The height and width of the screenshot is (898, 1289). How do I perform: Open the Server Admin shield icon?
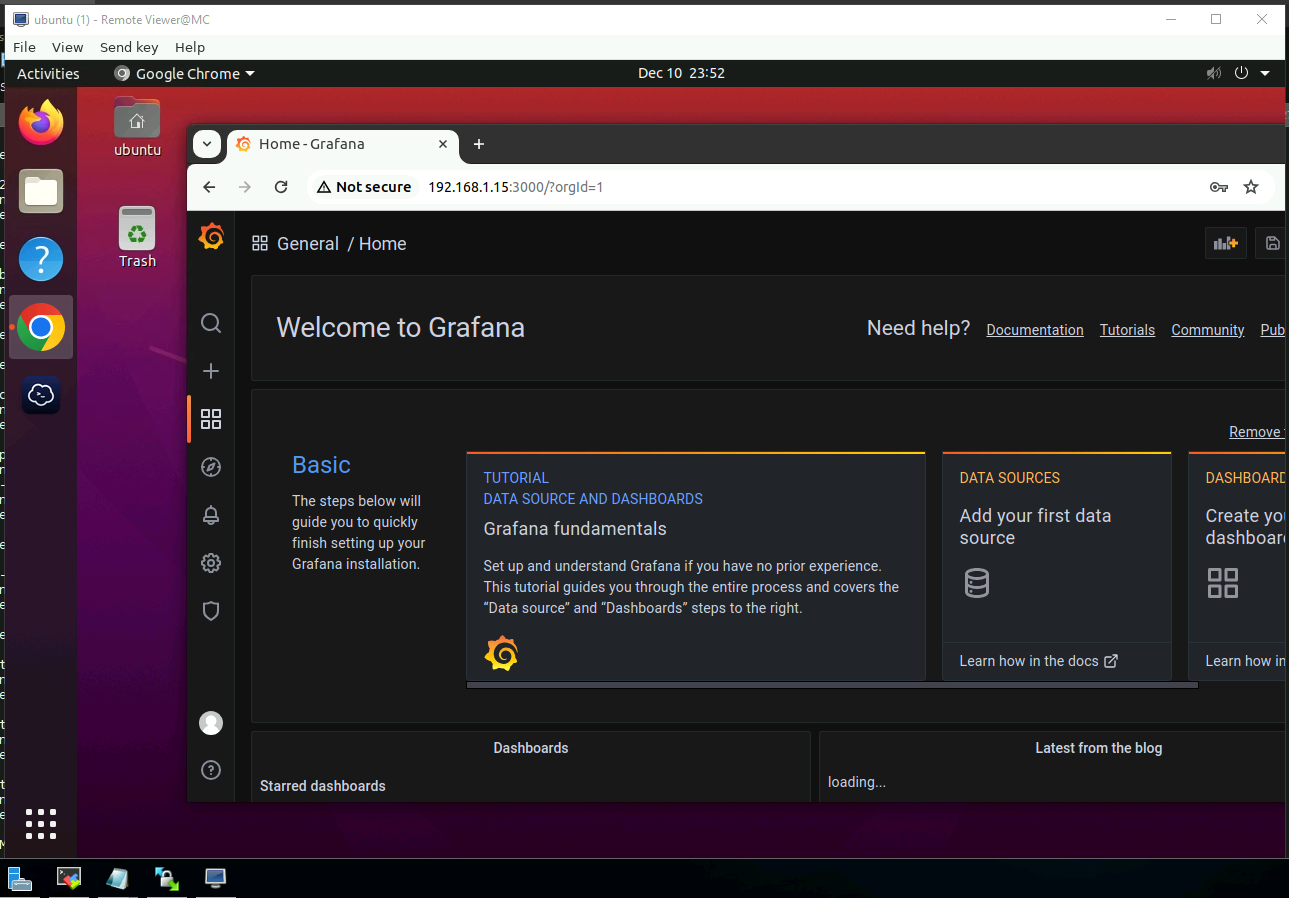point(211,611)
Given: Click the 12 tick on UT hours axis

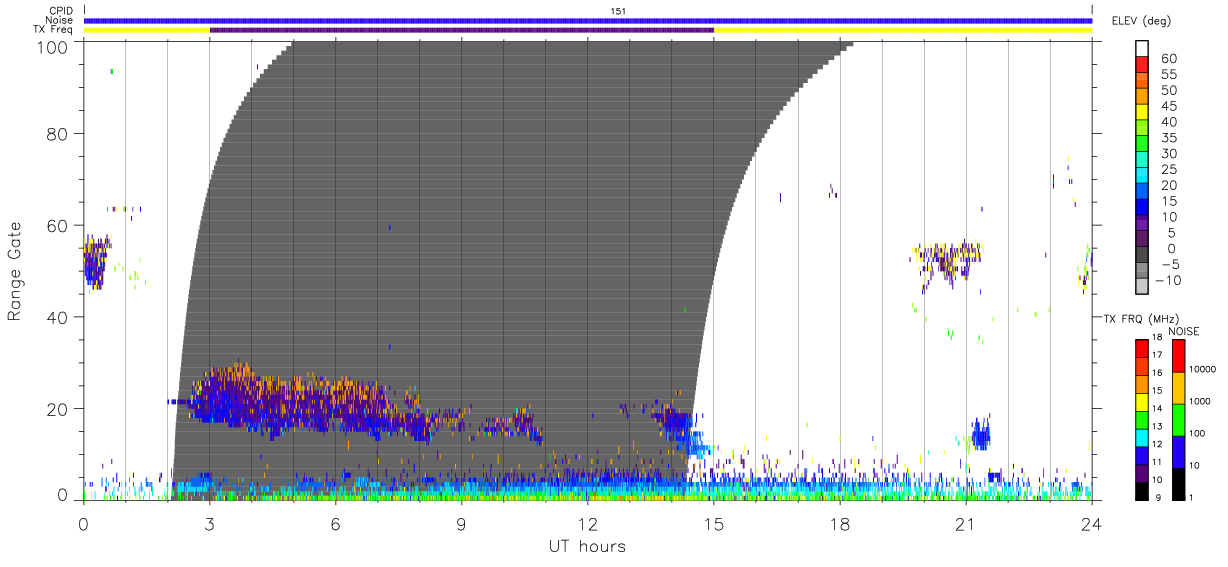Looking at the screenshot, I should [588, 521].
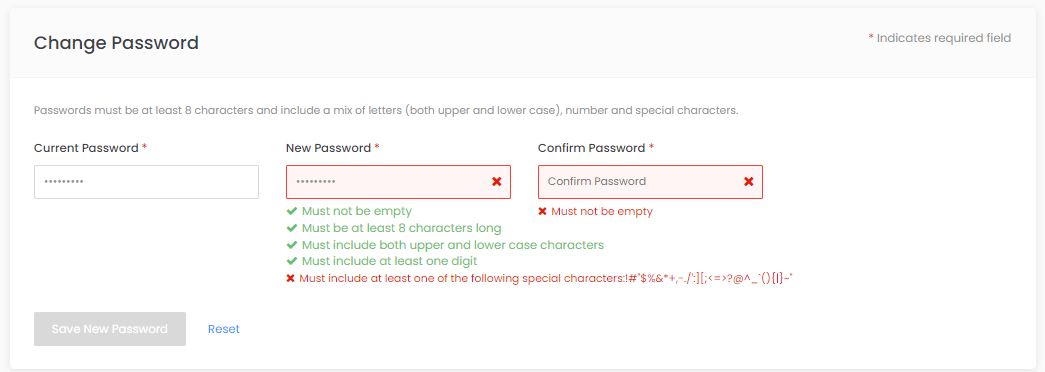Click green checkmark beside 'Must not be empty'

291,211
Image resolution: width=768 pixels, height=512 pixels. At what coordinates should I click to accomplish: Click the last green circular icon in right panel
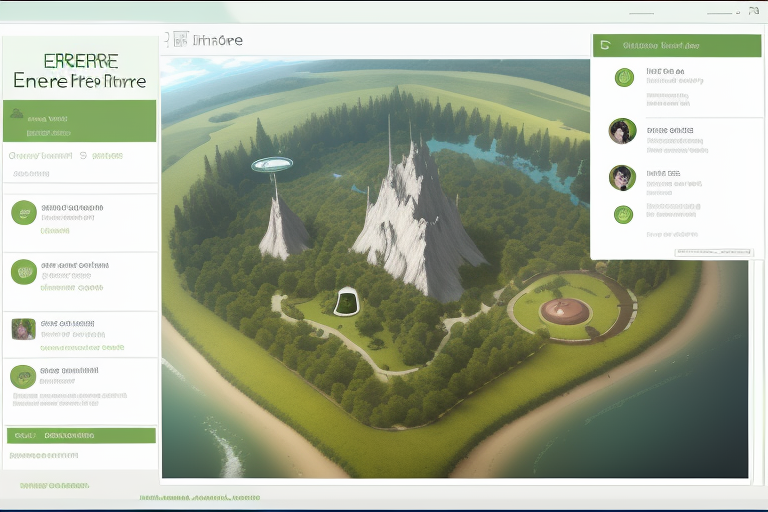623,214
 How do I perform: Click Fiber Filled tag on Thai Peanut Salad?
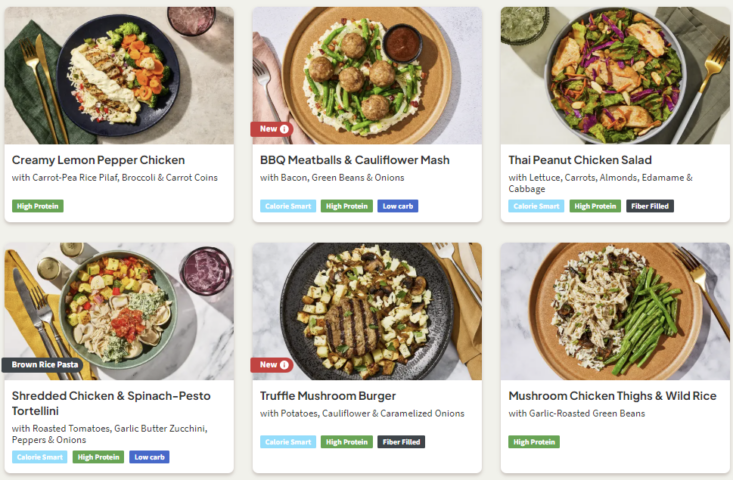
=====
Copy out every line of the listing above word for word, omitting the pictures.

**COMPLETE OUTPUT**
The height and width of the screenshot is (898, 1289). How do I perform: Open the Server Admin shield icon?
point(211,611)
Given: Click the 12 tick on UT hours axis

Looking at the screenshot, I should [588, 521].
Click green checkmark beside 'Must not be empty'

291,211
Image resolution: width=768 pixels, height=512 pixels. At what coordinates should I click to accomplish: Click the last green circular icon in right panel
623,214
 How do I perform: Click Fiber Filled tag on Thai Peanut Salad?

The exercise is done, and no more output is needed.